It seems rather early, but a Weibo user supposedly has Geekbench 4 scores for the rumored A12. I saw this post from a thread on AnandTech forums and the thread starter claims that the source is reliable.
i冰宇宙 (Google Translate) said:
A12 related, current GB4 scores 5200 13000 up and down, increase the number of branch forecasting units, is currently solving large nuclear power problems (average power consumption is still 23% higher than expected in the case of 7nm)
The A11 in the iPhone 8 Plus reaches 4216 single-core and 10186 multi-core on Geekbench 4 (as of this post) so if the claims are true, then the A12 is ~23% faster in single-core and ~28% faster in multi-core.

The power consumption of the core isn't encouraging though….
 
He's not the source, he just reposts stuff. Anyway the real source is generally reliable.

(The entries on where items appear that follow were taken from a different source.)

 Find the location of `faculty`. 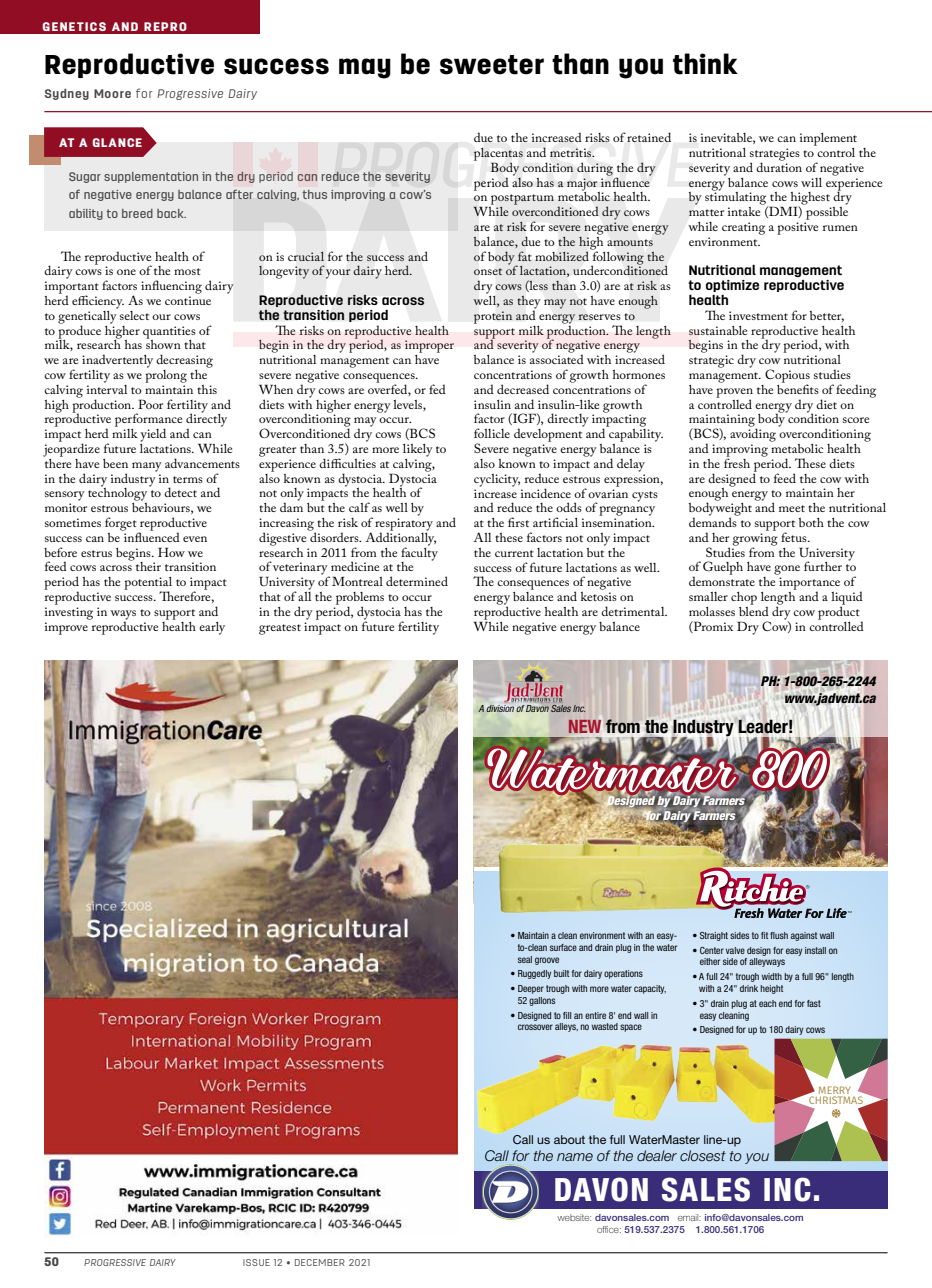

faculty is located at coordinates (419, 554).
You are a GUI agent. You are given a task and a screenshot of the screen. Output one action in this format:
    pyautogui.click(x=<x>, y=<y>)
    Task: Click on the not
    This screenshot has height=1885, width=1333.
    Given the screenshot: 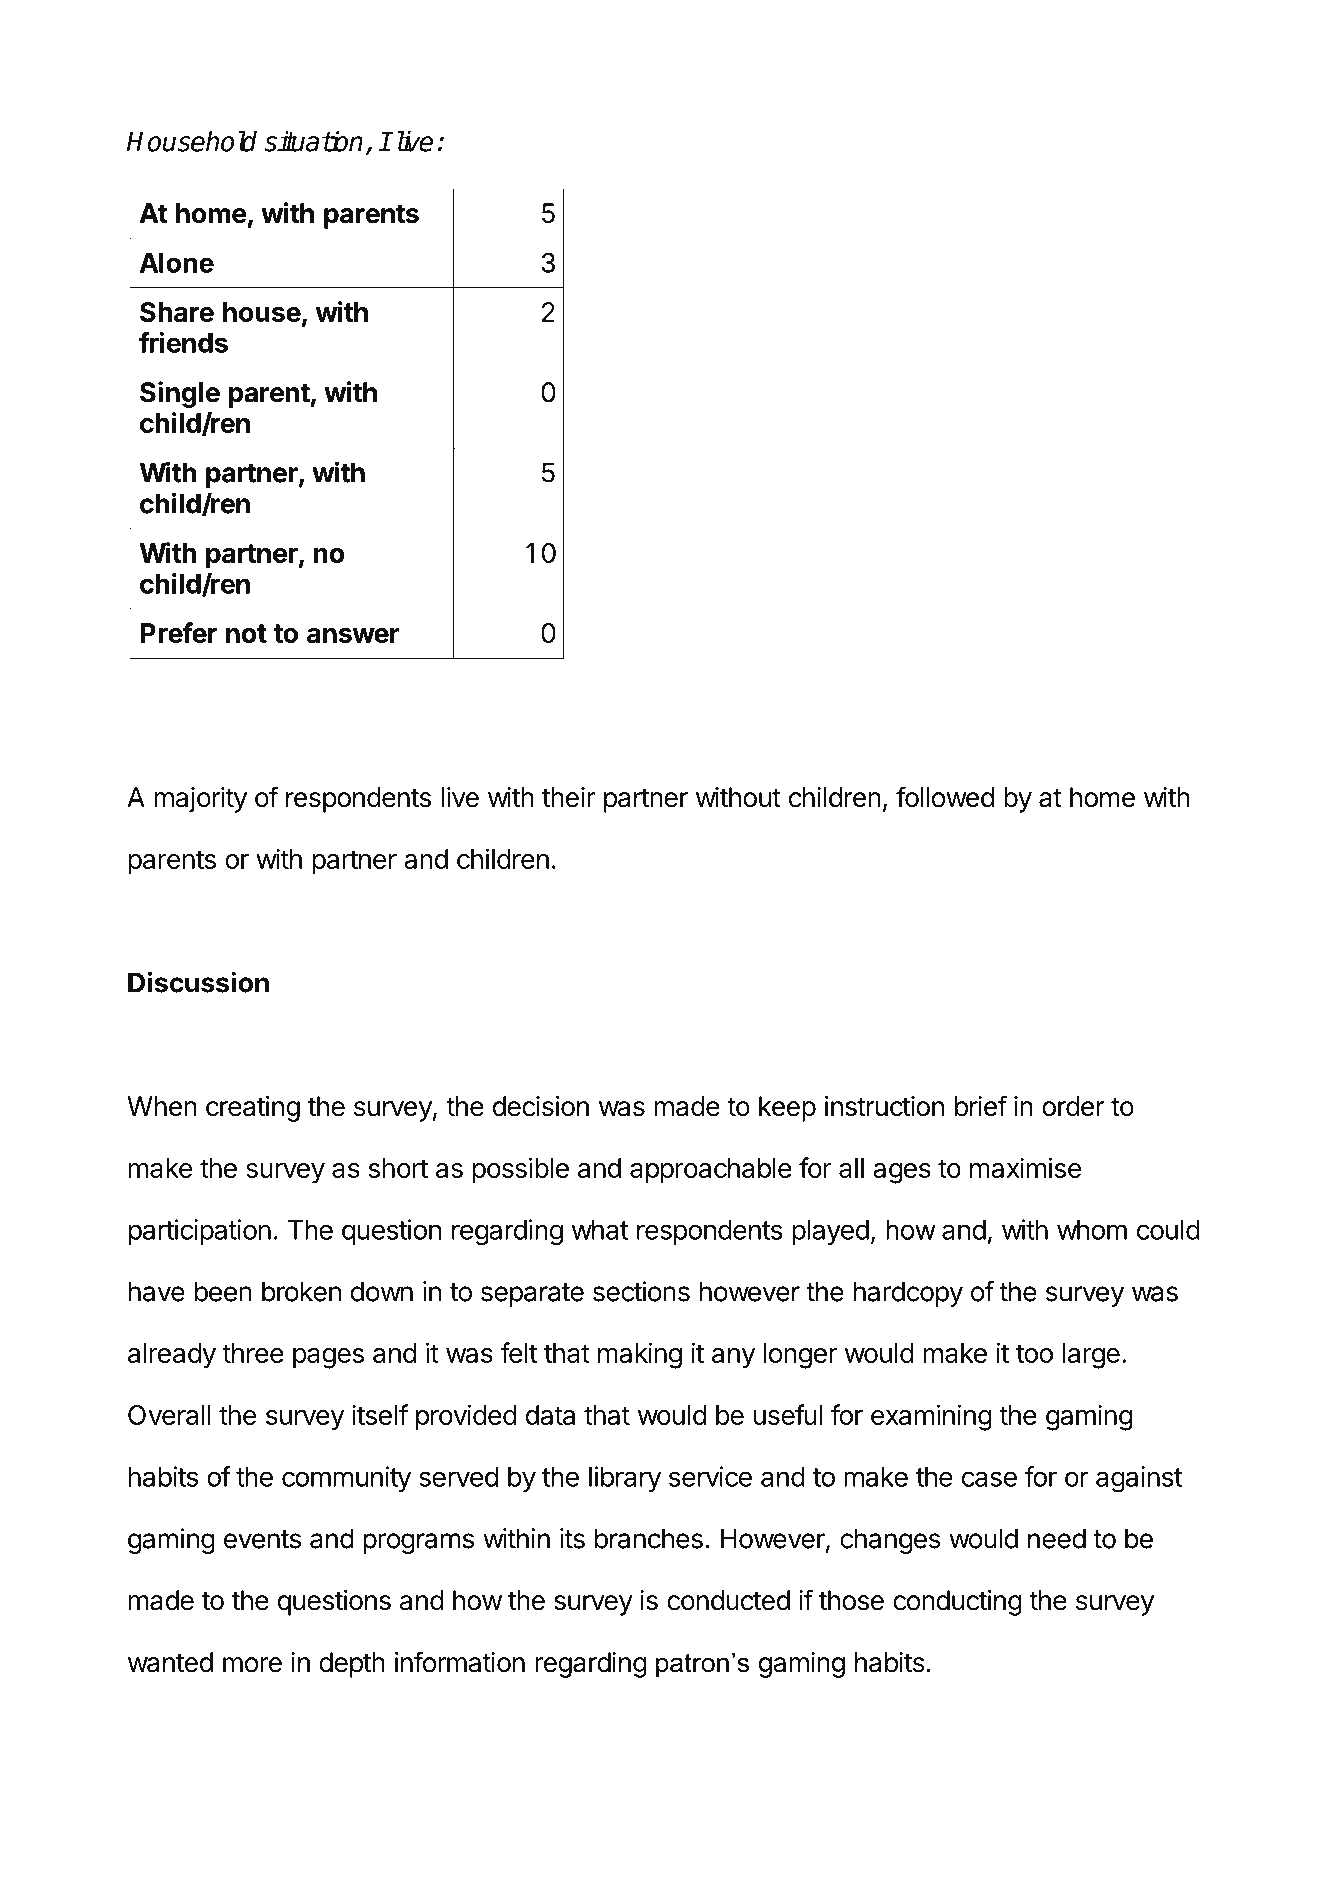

The full source states that the power is 30% higher than Apple's projections and that the thing is going to throttle a lot harder.
 
The full source states that the power is 30% higher than Apple's projections and that the thing is going to throttle a lot harder.
Do they have time for a respin, or perhaps the issue is more fundamental than what a quick fix can provide?

Maybe we'll see the first iPhone with a heatpipe this year... :p Apple has never bothered with any cooling measures whatsoever in the past, which is pretty crazy really. iPad Pro even sandwiches its SoC up against the display, so it can't use the aluminium case as a heatsink...
 
Do they have time for a respin, or perhaps the issue is more fundamental than what a quick fix can provide?

Maybe we'll see the first iPhone with a heatpipe this year... :p Apple has never bothered with any cooling measures whatsoever in the past, which is pretty crazy really. iPad Pro even sandwiches its SoC up against the display, so it can't use the aluminium case as a heatsink...
That's not true, recent iPhones have a lot of thermal dissipation tape and thermal paste. The iPad also has a very large dissipation area for the SoC.

Anyway if Apple targets the same TDP as the A11 then that means 3.5W to >5W in FP. 30% on that would be troublesome.
 
That's not true, recent iPhones have a lot of thermal dissipation tape and thermal paste. The iPad also has a very large dissipation area for the SoC.

Anyway if Apple targets the same TDP as the A11 then that means 3.5W to >5W in FP. 30% on that would be troublesome.
There are three questionmarks here though. One is if the increase from projected is actually accurate (projected under what conditions?) and another whether the target TDP is unchanged from A11. A third is of course if this chip is from a final production run or a test chip.
I kind of doubt that Apple orders a first volume batch of 50-100 million or so A12 chips only to be surprised that power draw is much higher than anticipated. Strains credibility. We’ll find out just how accurate this is when the final product is out.
How long is the lead time from wafer exposure to benchmarkable product anyway?
 
Two years in a row then. Last year 10nm didn't meet their targets either.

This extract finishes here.